After a year of mostly unsocial, work-from-home, a lot of folks are in a funk—feeling uninspired and uncreative. In the office, creativity slumps are often overcome by spontaneously discussing ideas with a coworker during a walk around the office or to the cafe.
With the continuation of remote work and hybrid arrangements, how can you inspire more creativity and connectivity in your people and boost team performance?
Psychological safety makes for more effective teams. Creative risk-taking requires vulnerability, especially in a workplace with multiple collaborators, contributors, and managers. To foster more creativity within your remote and hybrid teams, create a psychologically-safe, virtual environment. This means freedom to think differently and express “dumb” or “socially unacceptable” ideas without judgement.
In a recent Harvard Business Review article, two organizational behavior and leadership professors said, “…future work arrangements, and attending to employees’ inevitable anxieties about those arrangements, will require managers to rethink and expand one of the strongest proven predictors of team effectiveness: Psychological safety.” Psychological safety is defined as the belief that you won’t be punished when you make a mistake. This idea that “mistakes are learning,” lets employees take reasonable risks, often discovering better ways of doing things.
Leverage your internal comms channels to encourage transparent conversations. If you want to foster psychological safety, make it simple for employees to provide feedback and ask questions.
With open feedback channels, the risk is that anyone can—and likely will—say anything. This is actually a good thing because psychological safety must apply to everyone; People should be free to speak their mind. Otherwise, you’re left with one-dimensional and often counterproductive groupthink.
At the same time, you want to avoid Twitter-style snarky commentary where individuals attain social points for sharp negative criticism. Consider defining an open feedback window so that your communications team can moderate those channels within a time period, with the goal of rewarding constructive criticism.
You may also want to down-regulate overly negative feedback.
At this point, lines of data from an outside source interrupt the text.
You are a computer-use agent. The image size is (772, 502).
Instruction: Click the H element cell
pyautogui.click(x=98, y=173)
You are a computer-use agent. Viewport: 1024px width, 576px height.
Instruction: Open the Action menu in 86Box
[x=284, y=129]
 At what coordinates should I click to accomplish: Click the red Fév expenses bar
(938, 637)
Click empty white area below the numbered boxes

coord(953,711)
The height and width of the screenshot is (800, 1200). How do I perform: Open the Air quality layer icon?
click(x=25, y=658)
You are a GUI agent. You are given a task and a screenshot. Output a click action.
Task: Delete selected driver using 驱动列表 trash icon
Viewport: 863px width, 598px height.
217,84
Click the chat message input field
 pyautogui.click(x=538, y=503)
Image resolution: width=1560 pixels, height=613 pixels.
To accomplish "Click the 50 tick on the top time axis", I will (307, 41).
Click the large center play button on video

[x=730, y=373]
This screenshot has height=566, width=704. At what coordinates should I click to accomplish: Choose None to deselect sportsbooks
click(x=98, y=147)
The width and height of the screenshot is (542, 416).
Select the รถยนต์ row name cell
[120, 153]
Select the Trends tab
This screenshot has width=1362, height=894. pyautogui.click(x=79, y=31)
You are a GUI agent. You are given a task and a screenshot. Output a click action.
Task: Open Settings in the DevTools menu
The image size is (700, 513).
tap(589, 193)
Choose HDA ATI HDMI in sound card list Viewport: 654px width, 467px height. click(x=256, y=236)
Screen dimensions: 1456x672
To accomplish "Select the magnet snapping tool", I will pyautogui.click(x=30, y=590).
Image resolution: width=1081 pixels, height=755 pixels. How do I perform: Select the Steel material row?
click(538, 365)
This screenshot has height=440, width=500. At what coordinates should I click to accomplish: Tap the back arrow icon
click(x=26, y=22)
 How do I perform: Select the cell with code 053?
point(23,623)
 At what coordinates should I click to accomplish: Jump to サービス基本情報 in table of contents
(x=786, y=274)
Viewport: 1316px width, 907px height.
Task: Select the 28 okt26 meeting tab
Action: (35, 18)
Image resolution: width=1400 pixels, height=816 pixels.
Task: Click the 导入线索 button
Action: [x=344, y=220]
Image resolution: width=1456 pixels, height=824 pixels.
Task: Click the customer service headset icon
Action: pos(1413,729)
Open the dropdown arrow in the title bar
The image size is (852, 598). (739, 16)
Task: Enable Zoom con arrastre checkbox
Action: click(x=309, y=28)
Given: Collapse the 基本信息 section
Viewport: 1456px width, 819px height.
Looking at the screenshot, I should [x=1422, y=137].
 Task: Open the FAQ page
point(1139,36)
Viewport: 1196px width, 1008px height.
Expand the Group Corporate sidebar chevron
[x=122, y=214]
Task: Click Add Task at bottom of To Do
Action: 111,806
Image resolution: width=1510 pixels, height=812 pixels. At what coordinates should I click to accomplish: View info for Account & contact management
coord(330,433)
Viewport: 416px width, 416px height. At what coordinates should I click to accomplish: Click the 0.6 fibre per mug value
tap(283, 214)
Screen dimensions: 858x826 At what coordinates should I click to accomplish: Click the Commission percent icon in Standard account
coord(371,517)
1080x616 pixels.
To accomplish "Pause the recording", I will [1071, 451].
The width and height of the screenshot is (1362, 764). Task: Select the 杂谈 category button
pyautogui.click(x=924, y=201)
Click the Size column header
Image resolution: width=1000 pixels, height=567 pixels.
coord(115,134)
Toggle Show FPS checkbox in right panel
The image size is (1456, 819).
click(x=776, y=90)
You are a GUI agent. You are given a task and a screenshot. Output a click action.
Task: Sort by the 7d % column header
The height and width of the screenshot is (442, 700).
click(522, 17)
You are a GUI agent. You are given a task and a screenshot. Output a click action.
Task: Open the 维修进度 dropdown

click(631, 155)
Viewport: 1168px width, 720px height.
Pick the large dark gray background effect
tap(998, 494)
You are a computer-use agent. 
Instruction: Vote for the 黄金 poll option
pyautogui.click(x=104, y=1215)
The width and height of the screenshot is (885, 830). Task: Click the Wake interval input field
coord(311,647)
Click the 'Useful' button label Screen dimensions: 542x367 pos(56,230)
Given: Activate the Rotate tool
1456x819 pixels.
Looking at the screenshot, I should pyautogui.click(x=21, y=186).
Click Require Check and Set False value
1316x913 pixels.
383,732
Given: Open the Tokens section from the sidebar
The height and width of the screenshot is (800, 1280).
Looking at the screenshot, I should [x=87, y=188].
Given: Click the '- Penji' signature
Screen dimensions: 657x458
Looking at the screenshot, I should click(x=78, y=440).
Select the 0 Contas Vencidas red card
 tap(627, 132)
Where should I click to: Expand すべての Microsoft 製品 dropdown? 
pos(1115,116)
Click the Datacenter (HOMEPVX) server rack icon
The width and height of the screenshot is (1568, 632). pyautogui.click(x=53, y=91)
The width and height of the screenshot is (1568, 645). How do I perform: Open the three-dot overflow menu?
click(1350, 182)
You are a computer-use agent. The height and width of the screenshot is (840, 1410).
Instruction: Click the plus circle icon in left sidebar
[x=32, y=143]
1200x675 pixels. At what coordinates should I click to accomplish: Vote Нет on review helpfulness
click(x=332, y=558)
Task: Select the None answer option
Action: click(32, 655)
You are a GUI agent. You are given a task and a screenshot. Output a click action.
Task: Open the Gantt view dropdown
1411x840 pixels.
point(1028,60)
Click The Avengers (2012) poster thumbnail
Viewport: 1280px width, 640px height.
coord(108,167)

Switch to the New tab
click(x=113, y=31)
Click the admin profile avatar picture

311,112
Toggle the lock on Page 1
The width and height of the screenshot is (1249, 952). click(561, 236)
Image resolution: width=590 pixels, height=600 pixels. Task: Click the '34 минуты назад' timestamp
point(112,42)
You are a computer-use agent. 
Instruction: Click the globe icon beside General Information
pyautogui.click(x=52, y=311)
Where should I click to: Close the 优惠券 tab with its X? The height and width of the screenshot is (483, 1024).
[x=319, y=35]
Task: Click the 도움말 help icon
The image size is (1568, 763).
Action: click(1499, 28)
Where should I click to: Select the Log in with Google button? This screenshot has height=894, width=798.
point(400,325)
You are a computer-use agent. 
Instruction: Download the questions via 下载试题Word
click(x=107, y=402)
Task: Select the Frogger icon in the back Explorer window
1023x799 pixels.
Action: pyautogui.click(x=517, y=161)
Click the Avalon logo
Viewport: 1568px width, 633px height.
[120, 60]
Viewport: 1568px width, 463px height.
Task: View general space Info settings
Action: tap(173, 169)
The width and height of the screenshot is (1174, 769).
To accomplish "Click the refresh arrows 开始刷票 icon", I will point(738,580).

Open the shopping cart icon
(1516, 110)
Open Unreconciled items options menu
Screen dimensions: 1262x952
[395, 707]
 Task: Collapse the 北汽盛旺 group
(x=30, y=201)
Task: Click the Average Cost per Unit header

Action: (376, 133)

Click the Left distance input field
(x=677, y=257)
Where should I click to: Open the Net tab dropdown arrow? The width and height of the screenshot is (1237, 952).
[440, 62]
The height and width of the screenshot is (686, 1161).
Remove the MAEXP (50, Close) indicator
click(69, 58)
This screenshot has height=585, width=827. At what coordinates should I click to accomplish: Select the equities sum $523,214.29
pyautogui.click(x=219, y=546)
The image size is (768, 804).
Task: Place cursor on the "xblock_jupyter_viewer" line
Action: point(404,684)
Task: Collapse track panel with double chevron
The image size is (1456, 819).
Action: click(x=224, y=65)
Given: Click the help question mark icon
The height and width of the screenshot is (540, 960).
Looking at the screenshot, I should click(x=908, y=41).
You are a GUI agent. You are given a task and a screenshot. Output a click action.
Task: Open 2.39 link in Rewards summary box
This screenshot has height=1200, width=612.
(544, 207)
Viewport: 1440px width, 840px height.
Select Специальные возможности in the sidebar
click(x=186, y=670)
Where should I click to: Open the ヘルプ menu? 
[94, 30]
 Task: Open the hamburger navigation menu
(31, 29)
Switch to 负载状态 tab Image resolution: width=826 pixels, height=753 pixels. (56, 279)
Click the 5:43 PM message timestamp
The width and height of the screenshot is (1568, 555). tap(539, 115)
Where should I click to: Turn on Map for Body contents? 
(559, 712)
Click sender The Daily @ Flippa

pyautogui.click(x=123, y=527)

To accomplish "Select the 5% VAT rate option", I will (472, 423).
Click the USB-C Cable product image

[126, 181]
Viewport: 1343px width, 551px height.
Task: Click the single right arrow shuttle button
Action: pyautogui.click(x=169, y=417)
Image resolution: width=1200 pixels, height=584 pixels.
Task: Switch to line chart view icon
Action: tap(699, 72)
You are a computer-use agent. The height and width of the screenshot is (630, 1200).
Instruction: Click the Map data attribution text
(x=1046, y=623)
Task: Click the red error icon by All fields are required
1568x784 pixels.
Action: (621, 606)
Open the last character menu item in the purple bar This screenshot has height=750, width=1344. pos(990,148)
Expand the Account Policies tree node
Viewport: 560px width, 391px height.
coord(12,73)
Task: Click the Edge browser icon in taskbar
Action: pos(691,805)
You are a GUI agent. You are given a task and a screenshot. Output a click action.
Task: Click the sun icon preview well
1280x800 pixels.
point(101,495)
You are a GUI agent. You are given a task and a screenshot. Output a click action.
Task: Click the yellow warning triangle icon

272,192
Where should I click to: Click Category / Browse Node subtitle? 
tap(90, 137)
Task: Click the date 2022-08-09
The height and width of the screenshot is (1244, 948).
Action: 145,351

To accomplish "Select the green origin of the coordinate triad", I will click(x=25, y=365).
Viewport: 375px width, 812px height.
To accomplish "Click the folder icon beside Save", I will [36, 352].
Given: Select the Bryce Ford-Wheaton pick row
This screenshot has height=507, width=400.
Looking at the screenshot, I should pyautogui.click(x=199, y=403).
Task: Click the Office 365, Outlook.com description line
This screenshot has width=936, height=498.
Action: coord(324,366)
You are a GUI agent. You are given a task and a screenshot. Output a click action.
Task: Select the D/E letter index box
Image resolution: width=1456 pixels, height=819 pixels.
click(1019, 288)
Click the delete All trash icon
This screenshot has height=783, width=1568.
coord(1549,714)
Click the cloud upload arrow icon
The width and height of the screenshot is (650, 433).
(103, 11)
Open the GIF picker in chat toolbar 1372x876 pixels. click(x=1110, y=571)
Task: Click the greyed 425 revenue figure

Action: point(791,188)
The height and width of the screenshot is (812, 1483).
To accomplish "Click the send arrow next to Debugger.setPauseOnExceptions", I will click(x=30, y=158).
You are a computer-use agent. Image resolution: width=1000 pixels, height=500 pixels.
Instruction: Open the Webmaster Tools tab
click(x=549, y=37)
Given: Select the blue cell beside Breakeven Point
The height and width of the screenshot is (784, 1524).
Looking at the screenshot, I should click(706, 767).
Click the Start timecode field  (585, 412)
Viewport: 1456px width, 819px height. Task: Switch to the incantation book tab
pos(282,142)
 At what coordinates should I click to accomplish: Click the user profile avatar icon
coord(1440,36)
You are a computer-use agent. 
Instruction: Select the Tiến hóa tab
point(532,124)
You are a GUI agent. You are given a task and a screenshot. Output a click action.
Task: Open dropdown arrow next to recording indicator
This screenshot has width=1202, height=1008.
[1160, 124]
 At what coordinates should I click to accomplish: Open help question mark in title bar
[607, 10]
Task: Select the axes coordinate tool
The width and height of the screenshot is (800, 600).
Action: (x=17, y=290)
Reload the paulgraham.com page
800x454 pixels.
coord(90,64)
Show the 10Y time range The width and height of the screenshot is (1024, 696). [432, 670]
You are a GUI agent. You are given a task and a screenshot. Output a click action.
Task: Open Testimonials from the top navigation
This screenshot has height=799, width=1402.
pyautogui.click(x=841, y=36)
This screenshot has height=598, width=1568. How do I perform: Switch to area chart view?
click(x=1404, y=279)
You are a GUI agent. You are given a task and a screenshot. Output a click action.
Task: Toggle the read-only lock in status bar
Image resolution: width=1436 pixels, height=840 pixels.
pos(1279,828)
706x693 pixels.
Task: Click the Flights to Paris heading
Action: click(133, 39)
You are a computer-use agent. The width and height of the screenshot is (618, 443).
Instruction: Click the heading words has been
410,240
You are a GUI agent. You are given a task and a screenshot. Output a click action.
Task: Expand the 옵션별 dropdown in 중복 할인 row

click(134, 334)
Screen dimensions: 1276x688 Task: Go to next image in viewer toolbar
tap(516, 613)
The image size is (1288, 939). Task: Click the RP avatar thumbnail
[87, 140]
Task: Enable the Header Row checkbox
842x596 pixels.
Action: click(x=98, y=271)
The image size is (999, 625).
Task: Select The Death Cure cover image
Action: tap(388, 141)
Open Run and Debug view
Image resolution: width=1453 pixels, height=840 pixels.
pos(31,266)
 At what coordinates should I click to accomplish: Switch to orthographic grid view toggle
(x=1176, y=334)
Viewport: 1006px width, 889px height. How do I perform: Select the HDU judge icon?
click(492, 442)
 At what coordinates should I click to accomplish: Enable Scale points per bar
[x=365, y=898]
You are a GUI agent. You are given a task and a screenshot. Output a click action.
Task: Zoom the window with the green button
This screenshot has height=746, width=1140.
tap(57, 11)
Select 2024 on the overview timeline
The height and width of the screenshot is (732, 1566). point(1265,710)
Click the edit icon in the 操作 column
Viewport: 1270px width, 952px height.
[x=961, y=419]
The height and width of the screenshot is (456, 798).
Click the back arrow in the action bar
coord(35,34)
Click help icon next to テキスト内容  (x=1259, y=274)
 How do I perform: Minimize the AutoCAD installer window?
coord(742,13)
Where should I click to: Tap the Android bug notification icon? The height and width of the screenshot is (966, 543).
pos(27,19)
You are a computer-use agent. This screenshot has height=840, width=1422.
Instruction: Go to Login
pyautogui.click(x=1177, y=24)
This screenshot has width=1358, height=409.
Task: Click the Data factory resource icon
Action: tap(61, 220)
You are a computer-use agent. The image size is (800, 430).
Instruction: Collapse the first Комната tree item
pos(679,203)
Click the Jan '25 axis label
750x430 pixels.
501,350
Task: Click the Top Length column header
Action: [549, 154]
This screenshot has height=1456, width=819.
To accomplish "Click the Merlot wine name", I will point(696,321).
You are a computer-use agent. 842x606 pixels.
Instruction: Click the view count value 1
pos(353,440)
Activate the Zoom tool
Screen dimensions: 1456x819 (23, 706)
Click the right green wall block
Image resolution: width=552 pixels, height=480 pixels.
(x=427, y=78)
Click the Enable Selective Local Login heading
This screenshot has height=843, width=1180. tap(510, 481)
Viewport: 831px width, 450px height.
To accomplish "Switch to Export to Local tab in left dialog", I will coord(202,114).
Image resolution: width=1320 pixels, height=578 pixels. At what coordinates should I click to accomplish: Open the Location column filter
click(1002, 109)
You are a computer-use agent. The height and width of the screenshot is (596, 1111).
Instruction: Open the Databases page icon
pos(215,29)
To avoid the temptation to delete or censor anything, simply add moderator comments to keep people directed towards positive collaboration. By modeling acceptable behavior, these groups will likely self-regulate as trust builds and leaders emerge.
You can measure success of these programs by monitoring the change in percent of the audience contributing and engaging over time along with a sentiment score. Your objective should be to engage the silent majority of the peer group, instead of being satisfied with the more enthusiastic and competitive minority.
Remote work may have reduced trust. Start rebuilding it. Creativity depends on psychological safety, and psychological safety relies on trust, so half of your communications work should be understanding and building trust.
College faculty, Mortensen and Gardner, hypothesize that “…the isolation of remote working may be tied to lower trust for another reason: we unconsciously interpret a lack of physical contact as a signal of untrustworthiness.” Mortensen and Gardner offer several recommendations for building trust; One is to recognize and leverage reciprocal trust, writing, “…research shows that the more you trust someone and act accordingly, the more likely they are to trust you in return.”
While trust-building events and outings may still be off the table, try a weekly 2-minute quiz game (like QuizBreaker or your own invention), to encourage your teams to learn about each other. The idea is to make time for employees to get to know each other personally, in addition to their work styles and skills. As you share leadership and employee stories, build trust by using casual video interviews with facial expressions, eye contact, and other nonverbal cues.
Employee engagement happens among co-workers. There is a reason why one of the best indicators of your total employee engagement score is the answer to the question, “Do you have a best friend at work?” New friendships are much harder to achieve in remote work environments. Consider starting and promoting special interest groups to help employees connect, even if they are simply online discussion groups about cooking, gardening, or classic cars.
These groups can help set expectations—and model—how you will communicate as a group. This includes training on how your communications tools work, but recommended do’s and don’ts. Ideally, you will provide relevant examples during open discussions.
You may need to discuss the importance of over-communicating ideas, disagreements, and hesitations. Often, the intended tone is missed or misinterpreted in the digital channels and even during virtual meetings. When you teach employees to intentionally over-communicate, you may feel like you’re repeating yourself, but it’s better to be clear than to miscommunicate an idea or opinion.
Inspiring creativity, trust, and a sense of community in remote or hybrid working environments is nuanced, but with good communication programs, it’s possible. Continue to foster psychological safety, build trust, and encourage personal collaboration. With these, you will inspire more creative and effective teamwork—whether they’re working from home or back in the office.